Önce “Kreşleri kapatırız” yazısı gönderdiler. Kendilerinin seçimlerde kreş açma vaatleri, kurdelesini kestikleri kreşler ortaya çıkınca “Kreşleri kastetmedik” dediler. Özel okullara “Belediyelere kreş açtırmayacağız” vaadinde bulundukları görüntüler ortaya çıkınca döndüler dolaştılar bu kez, “Her şeyin başı hukuk” noktasına geldiler. Evet, milli eğitim bakanının muhalefete söylediği “Biz hukuk devletinin prensiplerine göre yaşıyoruz” sözlerini kastediyorum.
Sahi emin misiniz? Hukuk devletinin prensiplerine göre mi yaşıyorsunuz?

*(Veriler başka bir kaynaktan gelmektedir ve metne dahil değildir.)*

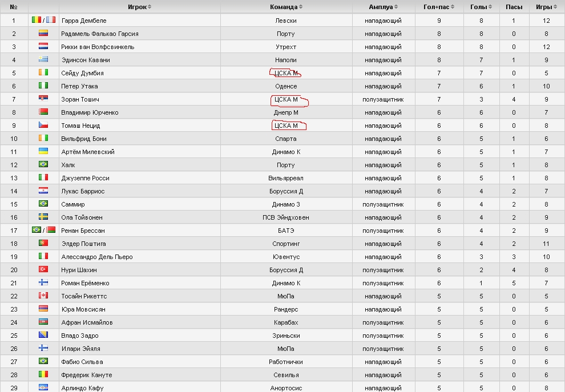Click the Serbian flag beside Зоран Тошич
The height and width of the screenshot is (392, 565).
(43, 99)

Önümde bir dosya duruyor. Milli eğitimden başlayan mahkemelere taşan bir hikâye. Hayır, bu kez tarafı belediyeler ya da muhalifler değil. Tam tersine, Milli Eğitim Bakanlığı (MEB) çalışanları. Hem de AKP dönemlerinde görev yapmış, AKP’li bakanlarla birlikte çalışmış iktidarla uyumlu beş yönetici.

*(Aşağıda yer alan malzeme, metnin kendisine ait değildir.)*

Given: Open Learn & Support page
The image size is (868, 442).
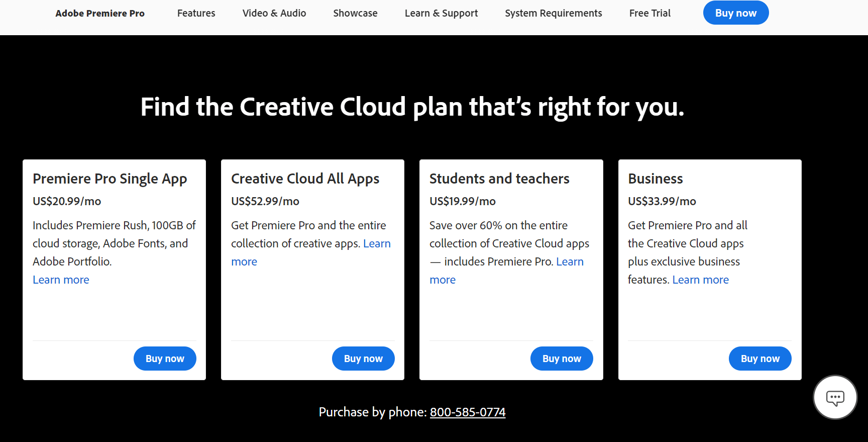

Biliyorsunuz, Yusuf Tekin’i bir zamanlar rektör yapmak için kişiye özel kanun değişikliği yapılarak kıdemli profesörlük şartı kaldırıldı. Ardından Ankara Yıldırım Beyazıt Üniversitesi rektörü olarak atandı. Kanunlar gerektiğinde onun adına eğilip büküldü ama konumuz bu değil.
Tekin, 4 Haziran 2023’te başladığı bakanlık görevinde, ilk iş olarak bakan yardımcıları ve genel müdürleri değiştirdi. Ardından bakanlıktaki daire başkanlarının neredeyse tamamını görevden alıp yerlerine kendine yakın isimleri atadı. Mevcut “daire başkanları” ise “araştırmacı” olarak geçen pasif (depo) kadrolarına kaydırıldı. Kızağa çekilen bu isimler daha önceki bakanlar Mahmut Özer ve Ziya Selçuk ile çalışmıştı.
Peki neden görevden alındılar?
MEB, kendisine sorulduğunda, bu atamaların herhangi bir kusur (disiplin soruşturması, adli/idari tahkikat, görevde yetersizlik/başarısızlık) nedeniyle gerçekleşmediğini, sadece idarenin takdir yetkisini kullandığını söyledi. Herkes ise asıl gerekçeyi biliyordu. Yusuf Tekin, AKP’li de olsa eski bakanın atadığı isimlerle çalışmak istemiyordu. Daha açık söyleyelim: Yeterince söz dinler bulmuyordu!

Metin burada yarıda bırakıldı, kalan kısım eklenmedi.